Bitcoin Could Reach 100,000 USD, But Not A Million

In order to better understand the current situation on cryptocurrency markets, let us recall a famous story. An analyst and a trader both go into a lift. The trader, before pressing any of the buttons, turns to the analyst and says; “Spare me your clever little tricks and just tell me; are we going up or down?” The analyst answers; “First of all, we need to be clear which floor we’re on. Secondly, in any case, we can’t go higher than the roof, and we can’t go lower than the basement. Still, we can’t rule out the possibility that the lift will get stuck or change direction owing to extreme circumstances”.

It’s not at all easy to predict the exact price of a certain asset at a specific time. The analyst may have an advantage in that they give a general indication of where the price may end up, which is enough to make a trading decision. As far as this relates to Bitcoin, I’ve got some good and bad news. The bad news is that there’s no point in expecting the bitcoin’s explosive growth to continue. The good news is that there is still the potential for phases of growth. I reckon that the bitcoin could hit the 10,000 USD mark at some point next year. In the future, I think that growth to 100,000 USD is possible, but not to a million. In other words, I can see the price growing from its current level by a factor of 20, but not by 200. I’ll now try to explain where I’m coming from.

Assets grow most strongly during the earlier phases of their development. Its acceptance within the investment community provides for further growth, but not as strongly as before. As far as Bitcoin is concerned, it’s gone through several phases during its 10-year history.

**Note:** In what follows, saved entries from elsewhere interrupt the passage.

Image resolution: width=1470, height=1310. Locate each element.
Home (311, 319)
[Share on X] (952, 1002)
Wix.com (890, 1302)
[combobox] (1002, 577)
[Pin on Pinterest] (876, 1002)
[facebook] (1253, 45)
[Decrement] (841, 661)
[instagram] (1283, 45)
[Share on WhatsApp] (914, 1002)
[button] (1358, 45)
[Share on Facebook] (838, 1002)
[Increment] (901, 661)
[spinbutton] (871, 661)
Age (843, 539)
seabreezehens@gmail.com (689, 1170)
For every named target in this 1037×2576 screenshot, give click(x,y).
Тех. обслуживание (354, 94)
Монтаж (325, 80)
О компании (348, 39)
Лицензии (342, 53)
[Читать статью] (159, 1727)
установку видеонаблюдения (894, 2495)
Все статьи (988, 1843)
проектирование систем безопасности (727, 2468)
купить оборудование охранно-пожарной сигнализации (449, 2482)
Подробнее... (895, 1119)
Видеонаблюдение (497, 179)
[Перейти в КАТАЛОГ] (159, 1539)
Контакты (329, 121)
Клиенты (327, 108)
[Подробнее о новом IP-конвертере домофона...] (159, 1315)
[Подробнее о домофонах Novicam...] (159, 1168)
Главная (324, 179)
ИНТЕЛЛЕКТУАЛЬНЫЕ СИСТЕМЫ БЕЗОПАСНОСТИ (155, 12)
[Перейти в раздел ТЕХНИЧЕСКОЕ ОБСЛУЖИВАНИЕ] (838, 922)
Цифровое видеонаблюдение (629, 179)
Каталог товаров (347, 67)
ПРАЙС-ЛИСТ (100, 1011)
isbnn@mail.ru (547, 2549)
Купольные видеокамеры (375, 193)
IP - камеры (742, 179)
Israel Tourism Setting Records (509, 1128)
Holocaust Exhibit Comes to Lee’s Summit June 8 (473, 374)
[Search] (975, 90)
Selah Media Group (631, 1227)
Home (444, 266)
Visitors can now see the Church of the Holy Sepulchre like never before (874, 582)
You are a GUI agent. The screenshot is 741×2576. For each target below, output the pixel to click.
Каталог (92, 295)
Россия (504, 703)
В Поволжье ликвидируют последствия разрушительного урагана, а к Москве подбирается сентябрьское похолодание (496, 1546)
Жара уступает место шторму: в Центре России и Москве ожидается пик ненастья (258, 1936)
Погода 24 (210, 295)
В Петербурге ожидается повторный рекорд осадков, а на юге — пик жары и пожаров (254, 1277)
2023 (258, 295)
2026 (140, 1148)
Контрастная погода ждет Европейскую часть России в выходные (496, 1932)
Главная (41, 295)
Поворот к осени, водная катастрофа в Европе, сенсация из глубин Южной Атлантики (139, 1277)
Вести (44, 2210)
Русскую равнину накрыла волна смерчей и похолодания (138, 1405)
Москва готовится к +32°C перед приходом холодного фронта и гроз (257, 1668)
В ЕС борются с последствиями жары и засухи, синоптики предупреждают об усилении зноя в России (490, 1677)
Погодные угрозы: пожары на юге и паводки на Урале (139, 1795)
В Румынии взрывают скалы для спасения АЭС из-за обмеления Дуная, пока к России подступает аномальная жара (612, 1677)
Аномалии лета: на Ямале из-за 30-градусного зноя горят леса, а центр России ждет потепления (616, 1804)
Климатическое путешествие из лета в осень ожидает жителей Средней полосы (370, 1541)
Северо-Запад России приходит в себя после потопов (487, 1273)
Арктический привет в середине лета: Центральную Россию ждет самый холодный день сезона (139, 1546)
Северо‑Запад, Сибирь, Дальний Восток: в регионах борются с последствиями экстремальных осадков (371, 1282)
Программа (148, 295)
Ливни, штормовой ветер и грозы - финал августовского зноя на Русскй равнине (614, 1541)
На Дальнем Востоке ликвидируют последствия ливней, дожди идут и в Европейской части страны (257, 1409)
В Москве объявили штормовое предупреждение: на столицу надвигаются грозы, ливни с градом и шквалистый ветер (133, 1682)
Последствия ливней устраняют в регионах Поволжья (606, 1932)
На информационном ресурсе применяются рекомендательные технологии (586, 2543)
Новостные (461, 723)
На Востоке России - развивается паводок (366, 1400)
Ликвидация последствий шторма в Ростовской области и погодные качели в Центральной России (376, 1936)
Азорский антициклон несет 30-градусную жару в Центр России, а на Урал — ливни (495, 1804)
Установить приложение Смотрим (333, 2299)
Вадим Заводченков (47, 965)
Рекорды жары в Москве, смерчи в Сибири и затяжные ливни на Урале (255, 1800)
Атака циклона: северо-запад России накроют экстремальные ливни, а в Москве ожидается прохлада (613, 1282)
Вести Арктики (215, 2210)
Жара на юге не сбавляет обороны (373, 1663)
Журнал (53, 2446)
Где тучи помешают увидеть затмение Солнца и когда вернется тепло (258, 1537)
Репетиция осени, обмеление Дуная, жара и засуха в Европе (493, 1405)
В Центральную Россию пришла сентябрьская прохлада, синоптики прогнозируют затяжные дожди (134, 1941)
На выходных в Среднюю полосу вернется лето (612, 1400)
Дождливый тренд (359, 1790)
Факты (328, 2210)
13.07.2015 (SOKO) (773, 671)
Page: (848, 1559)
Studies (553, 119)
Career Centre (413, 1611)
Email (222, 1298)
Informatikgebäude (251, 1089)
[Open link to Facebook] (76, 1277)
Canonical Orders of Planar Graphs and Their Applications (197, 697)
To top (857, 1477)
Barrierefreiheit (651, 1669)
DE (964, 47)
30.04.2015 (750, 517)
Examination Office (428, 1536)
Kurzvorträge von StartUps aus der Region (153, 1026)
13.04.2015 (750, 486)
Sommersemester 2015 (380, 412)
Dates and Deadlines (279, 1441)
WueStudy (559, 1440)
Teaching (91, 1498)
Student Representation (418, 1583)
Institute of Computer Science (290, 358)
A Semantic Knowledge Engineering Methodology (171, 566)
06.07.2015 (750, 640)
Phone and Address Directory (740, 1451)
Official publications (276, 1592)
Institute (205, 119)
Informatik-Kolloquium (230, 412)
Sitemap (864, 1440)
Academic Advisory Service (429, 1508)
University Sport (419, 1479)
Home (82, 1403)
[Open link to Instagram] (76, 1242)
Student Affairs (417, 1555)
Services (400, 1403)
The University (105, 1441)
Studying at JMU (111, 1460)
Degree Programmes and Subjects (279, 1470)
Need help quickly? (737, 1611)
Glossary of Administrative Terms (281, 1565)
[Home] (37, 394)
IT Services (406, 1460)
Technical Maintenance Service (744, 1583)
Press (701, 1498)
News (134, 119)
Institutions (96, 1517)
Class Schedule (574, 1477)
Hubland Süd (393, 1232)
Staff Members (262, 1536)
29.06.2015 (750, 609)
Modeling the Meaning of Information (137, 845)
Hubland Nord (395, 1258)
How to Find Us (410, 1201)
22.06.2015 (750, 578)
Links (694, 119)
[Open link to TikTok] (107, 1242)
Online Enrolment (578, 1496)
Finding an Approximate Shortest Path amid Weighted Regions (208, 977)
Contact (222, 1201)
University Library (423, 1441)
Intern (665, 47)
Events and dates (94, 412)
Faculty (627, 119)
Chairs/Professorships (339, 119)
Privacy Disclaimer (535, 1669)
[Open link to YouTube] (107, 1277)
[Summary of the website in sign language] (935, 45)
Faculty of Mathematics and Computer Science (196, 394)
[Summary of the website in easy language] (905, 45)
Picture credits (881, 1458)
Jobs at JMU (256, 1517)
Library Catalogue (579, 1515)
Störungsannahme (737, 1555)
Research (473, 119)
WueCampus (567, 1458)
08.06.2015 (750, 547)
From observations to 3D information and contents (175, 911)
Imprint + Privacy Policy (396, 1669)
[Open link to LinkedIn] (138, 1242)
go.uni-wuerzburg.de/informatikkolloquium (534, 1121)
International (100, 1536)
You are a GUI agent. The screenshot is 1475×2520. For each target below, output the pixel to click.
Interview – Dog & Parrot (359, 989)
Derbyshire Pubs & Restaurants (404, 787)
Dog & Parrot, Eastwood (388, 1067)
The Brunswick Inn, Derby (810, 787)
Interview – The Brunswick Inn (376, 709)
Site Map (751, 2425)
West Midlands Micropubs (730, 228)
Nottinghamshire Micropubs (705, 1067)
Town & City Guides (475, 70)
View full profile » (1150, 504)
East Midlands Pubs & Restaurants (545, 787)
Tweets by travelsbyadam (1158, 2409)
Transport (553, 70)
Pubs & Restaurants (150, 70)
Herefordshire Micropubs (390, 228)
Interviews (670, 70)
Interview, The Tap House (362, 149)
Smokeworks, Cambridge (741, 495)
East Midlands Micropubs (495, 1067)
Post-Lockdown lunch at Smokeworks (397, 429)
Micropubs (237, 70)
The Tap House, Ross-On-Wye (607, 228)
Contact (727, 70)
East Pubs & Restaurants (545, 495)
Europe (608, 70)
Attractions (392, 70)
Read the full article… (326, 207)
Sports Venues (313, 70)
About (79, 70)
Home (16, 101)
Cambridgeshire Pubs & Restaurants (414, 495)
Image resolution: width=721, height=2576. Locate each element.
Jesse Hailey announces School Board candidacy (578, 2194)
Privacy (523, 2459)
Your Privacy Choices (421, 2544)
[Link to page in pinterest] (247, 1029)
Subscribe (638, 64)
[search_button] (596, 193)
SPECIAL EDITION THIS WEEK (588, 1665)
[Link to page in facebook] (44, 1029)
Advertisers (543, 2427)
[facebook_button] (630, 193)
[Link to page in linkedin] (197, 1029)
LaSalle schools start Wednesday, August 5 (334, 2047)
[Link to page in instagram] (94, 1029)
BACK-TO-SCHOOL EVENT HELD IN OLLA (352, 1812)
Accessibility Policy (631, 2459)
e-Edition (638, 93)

In the beginning, the bitcoin was simply a conventional unit, and transactions that took place among the “IT geeks” who founded the blockchain technology were executed at bitcoin prices of around 0.3 – 1 USD. The situation changed after Forbes published an article on Bitcoin on the 20th of April, 2011. This captured the interest of people close to the IT industry. From 2011 to 2013, the price of bitcoin rose from 1 to 300 USD (it even briefly hit 1,000 USD). For the next 2 years, the bitcoin was volatile and fluctuated within a range of 200 – 300 USD. A large number of private investors started to show an interest in the currency in 2016, and the price has risen tenfold in the last two years from 400 to 4,000 USD. Growth was exponential. This year, the growth continued and even outpaced the exponent, which is why the bitcoin currently looks slightly overbought (see fig 1).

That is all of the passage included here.